Author SHA1 Message Date
Jakub Jelinek
d0e8f58b81 contrib, libcpp, libstdc++: Update to Unicode 16.0
It is autumn again and there is a new Unicode version 16.0.

The following patch updates our Unicode stuff in contrib, libcpp and
libstdc++ from that Unicode version.

2024-10-08  Jakub Jelinek  <jakub@redhat.com>

contrib/
	* unicode/README: Update glibc git commit hash, replace
	Unicode 15 or 15.1 versions with 16.
	* unicode/gen_libstdcxx_unicode_data.py: Use 160000 instead of
	150100 in _GLIBCXX_GET_UNICODE_DATA test.
	* unicode/from_glibc/utf8_gen.py: Updated from glibc
	064c708c78cc2a6b5802dce73108fc0c1c6bfc80 commit.
	* unicode/DerivedCoreProperties.txt: Updated from Unicode 16.0.
	* unicode/emoji-data.txt: Likewise.
	* unicode/PropList.txt: Likewise.
	* unicode/GraphemeBreakProperty.txt: Likewise.
	* unicode/DerivedNormalizationProps.txt: Likewise.
	* unicode/NameAliases.txt: Likewise.
	* unicode/UnicodeData.txt: Likewise.
	* unicode/EastAsianWidth.txt: Likewise.
gcc/testsuite/
	* c-c++-common/cpp/named-universal-char-escape-1.c: Add tests
	for some Unicode 16.0 characters, both normal and generated.
libcpp/
	* makeucnid.cc (write_copyright): Update Unicode Copyright years.
	* makeuname2c.cc (generated_ranges): Adjust Unicode version from 15.1
	to 16.0.  Add EGYPTIAN HIEROGLYPH- generated range, adjust indexes in
	following entries.
	(write_copyright): Update Unicode Copyright years.
	* generated_cpp_wcwidth.h: Regenerated.
	* ucnid.h: Regenerated.
	* uname2c.h: Regenerated.
libstdc++-v3/
	* include/bits/unicode.h (std::__unicode::__v15_1_0): Rename inline
	namespace to ...
	(std::__unicode::__v16_0_0): ... this.
	(_GLIBCXX_GET_UNICODE_DATA): Change from 150100 to 160000.
	* include/bits/unicode-data.h: Regenerated.
	* testsuite/ext/unicode/properties.cc: Check for _Gcb_SpacingMark
	on U+11F03 rather than U+1D16D as the latter lost SpacingMark property
	in Unicode 16.0.
2024-10-08 10:01:47 +02:00
Jakub Jelinek
a945c346f5 Update copyright years. 2024-01-03 12:19:35 +01:00
Jakub Jelinek
d64b7c82da libcpp, contrib: Update to Unicode 15.1
The following patch (in plaintext just a pseudo-patch where I've left out
the too big parts of either wget downloaded or regenerated files out with
..., full patch attached compressed) updates to Unicode 15.1 from 15.0
we had last year.  Apparently Unicode forgot to add a new range to 4-8 Table
we are using, but from the other files it is clear what should have been
added; I've filed a bugreport against Unicode.

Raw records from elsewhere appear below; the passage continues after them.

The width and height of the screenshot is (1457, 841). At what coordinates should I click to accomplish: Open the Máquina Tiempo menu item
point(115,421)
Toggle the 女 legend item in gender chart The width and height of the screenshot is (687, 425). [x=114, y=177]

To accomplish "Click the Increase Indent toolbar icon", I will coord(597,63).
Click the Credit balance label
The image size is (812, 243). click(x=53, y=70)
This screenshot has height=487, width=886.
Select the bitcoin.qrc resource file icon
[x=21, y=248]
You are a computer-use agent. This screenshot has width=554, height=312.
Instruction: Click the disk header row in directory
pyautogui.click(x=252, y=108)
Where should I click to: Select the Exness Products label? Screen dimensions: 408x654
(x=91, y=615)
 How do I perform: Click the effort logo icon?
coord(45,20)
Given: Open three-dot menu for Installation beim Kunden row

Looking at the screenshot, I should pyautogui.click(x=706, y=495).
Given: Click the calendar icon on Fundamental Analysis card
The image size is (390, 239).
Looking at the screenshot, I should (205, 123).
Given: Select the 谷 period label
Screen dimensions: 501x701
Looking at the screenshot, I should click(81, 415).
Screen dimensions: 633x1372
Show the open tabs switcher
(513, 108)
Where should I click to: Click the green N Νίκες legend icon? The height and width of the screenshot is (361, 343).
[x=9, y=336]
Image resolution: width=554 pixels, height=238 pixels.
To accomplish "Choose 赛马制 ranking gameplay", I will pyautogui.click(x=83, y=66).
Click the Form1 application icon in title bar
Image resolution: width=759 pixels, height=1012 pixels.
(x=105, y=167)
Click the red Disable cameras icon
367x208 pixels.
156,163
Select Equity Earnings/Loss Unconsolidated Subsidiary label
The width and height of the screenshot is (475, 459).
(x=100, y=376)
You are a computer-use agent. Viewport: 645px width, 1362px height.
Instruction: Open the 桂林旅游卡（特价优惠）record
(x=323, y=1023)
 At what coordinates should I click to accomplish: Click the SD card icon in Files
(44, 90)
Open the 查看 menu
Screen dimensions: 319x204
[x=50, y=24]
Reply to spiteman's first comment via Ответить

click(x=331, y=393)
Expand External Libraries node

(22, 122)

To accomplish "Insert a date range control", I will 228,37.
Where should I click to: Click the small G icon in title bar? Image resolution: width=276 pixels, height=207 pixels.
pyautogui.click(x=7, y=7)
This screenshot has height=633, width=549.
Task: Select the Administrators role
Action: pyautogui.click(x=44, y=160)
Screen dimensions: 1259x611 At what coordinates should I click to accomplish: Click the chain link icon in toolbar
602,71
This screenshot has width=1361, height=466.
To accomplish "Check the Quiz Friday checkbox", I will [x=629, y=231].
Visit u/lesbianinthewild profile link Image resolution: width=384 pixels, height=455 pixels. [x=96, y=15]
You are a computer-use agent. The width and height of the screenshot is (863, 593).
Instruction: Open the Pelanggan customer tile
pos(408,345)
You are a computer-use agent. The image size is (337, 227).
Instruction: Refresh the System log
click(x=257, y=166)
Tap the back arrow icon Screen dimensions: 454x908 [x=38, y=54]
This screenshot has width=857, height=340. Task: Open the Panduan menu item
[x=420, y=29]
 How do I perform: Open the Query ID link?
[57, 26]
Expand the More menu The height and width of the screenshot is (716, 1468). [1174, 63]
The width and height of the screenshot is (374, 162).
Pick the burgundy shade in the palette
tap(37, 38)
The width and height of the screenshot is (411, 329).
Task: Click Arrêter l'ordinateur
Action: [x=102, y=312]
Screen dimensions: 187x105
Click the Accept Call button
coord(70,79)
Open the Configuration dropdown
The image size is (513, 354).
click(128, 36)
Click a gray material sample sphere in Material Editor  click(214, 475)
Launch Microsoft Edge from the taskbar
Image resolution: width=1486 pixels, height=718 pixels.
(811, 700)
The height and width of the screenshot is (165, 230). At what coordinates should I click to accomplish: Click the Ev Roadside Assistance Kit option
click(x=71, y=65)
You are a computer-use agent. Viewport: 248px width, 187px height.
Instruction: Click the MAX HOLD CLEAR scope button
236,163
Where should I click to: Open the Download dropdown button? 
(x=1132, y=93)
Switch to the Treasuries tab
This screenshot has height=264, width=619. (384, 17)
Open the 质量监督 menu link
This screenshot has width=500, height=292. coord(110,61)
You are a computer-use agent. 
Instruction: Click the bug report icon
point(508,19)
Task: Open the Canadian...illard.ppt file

2023-11-14  Jakub Jelinek  <jakub@redhat.com>

contrib/
	* unicode/README: Adjust glibc git commit hash, number of Unicode
	data files to be updated and latest Unicode version.
	* unicode/from_glibc/utf8_gen.py: Update from glibc.
	* unicode/UnicodeData.txt: Update from Unicode 15.1.
	* unicode/EastAsianWidth.txt: Likewise.
	* unicode/DerivedNormalizationProps.txt: Likewise.
	* unicode/NameAliases.txt: Likewise.
	* unicode/DerivedCoreProperties.txt: Likewise.
	* unicode/PropList.txt: Likewise.
libcpp/
	* makeucnid.cc (write_copyright): Update copyright year.
	* makeuname2c.cc (write_copyright): Likewise.
	(struct generated): Update latest Unicode version.
	(generated_ranges): Add 2ebf0-2ee5d CJK UNIFIED IDEOGRAPH
	range which was forgotten to be added to 4-8 table, but
	clearly is expected to be there from the 15.1 additions.
	* ucnid.h: Regenerated.
	* uname2c.h: Regenerated.
	* generated_cpp_wcwidth.h: Regenerated.
2023-11-14 18:32:37 +01:00
Jakub Jelinek
99bae6ee66 libcpp: Update Unicode copyright years
I've noticed I forgot to update copyright years when updating from
Unicode 15.0.0 (and makeucnid.cc had it hopelessly obsolete).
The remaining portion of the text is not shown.